**Opdracht a**
Kopieer uit de tekst over de overheid in beweging letterlijk het gedeelte tussen "Niet alleen kennis" en "kennis en advies.", beide inbegrepen.

**Bron**
= = =
De overheid in beweging

Niet alleen kennis & advies als «product», ook de overheid als vrager afnemer hiervan, heeft niet stil gestaan1.

• De complexiteit van maatschappelijke vraagstukken komt ook tot uitdrukking in de wijze waarop de overheid opereert. Beleidsvelden raken steeds meer met elkaar verbonden, zijn doorsnijdend aan grenzen tussen departementen en vragen om integrale oplossingen. Voor de departementen betekent dit dat beleidmakers steeds integraler moet denken en handelen, waarbij bijvoorbeeld op horizontale thema’s in projectdirecties e.d. wordt samengewerkt. Vragen van effectiviteit en legitimiteit worden indringender gesteld en raken ook steeds meer de kern van de inrichting en werking van het openbaar bestuur. Deze horizontalisering van beleidsvraagstukken, en de wijze waarop de overheid hierop reageert, heeft ook betekenis voor de gewenste vorm en organisatie van kennis en advies.

• Terwijl kennis in toenemende aanvechtbaar is, vindt tegelijkertijd een enorme kennisintensivering van beleid plaats. Kennis en advies zijn in toenemende mate ook van belang voor de wetgevende macht. Beleid dat niet mede gebaseerd kan worden op empirische bewijsvorming (evidence based) en wetenschappelijke plausibiliteit laat zich niet makkelijk legitimeren.
= = =
Gegevensitems

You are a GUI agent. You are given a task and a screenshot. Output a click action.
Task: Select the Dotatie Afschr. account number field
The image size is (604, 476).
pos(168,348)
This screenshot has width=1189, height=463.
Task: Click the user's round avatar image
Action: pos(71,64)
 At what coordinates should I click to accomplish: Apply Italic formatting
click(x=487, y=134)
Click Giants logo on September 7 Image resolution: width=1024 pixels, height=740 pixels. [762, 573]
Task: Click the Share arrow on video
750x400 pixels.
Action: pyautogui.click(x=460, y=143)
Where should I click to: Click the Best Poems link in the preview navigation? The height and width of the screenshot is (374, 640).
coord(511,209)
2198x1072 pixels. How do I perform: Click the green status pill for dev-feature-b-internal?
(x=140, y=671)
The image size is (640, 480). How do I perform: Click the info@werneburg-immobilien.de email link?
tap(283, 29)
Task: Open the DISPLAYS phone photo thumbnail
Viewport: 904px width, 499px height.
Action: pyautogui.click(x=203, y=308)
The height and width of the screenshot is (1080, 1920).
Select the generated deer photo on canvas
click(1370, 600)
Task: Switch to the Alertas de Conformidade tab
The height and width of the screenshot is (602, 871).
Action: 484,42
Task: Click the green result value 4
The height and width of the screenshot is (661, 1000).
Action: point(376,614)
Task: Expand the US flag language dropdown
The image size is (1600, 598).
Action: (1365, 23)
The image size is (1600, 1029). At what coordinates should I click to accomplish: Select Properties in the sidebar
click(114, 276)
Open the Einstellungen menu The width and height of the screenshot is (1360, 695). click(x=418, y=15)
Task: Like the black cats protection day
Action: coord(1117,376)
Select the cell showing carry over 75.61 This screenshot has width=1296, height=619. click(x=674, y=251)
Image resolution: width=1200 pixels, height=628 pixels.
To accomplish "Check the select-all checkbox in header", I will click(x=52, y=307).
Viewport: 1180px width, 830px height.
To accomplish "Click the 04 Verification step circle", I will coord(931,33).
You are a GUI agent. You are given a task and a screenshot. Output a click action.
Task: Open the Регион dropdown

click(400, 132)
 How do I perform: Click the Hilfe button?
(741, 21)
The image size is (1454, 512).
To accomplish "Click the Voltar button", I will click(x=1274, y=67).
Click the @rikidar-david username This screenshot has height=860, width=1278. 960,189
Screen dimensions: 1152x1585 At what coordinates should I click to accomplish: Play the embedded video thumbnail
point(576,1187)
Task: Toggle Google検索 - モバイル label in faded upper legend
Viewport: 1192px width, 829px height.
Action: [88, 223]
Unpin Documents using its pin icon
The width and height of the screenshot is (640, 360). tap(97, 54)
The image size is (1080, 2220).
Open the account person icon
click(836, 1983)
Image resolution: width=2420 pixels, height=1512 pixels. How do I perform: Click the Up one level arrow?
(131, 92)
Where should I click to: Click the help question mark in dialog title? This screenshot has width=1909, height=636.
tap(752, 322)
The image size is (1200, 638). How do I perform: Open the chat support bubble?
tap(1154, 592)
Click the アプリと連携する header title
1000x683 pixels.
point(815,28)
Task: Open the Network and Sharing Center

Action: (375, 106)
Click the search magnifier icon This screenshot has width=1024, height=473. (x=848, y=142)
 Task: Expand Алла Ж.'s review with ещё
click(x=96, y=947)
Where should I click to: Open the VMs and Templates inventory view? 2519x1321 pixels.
= = =
**Opdracht b**
Filter de lijst hierboven en geef alsjeblieft elke regel die de string "what" bevat.

**Volledige uitvoer a**
Niet alleen kennis & advies als «product», ook de overheid als vrager afnemer hiervan, heeft niet stil gestaan1.

• De complexiteit van maatschappelijke vraagstukken komt ook tot uitdrukking in de wijze waarop de overheid opereert. Beleidsvelden raken steeds meer met elkaar verbonden, zijn doorsnijdend aan grenzen tussen departementen en vragen om integrale oplossingen. Voor de departementen betekent dit dat beleidmakers steeds integraler moet denken en handelen, waarbij bijvoorbeeld op horizontale thema’s in projectdirecties e.d. wordt samengewerkt. Vragen van effectiviteit en legitimiteit worden indringender gesteld en raken ook steeds meer de kern van de inrichting en werking van het openbaar bestuur. Deze horizontalisering van beleidsvraagstukken, en de wijze waarop de overheid hierop reageert, heeft ook betekenis voor de gewenste vorm en organisatie van kennis en advies.

**Volledige uitvoer b**
 At what coordinates should I click to accomplish: Apply Italic formatting
The image size is (1600, 1029). At what coordinates should I click to accomplish: Select Properties in the sidebar
Screen dimensions: 1152x1585 At what coordinates should I click to accomplish: Play the embedded video thumbnail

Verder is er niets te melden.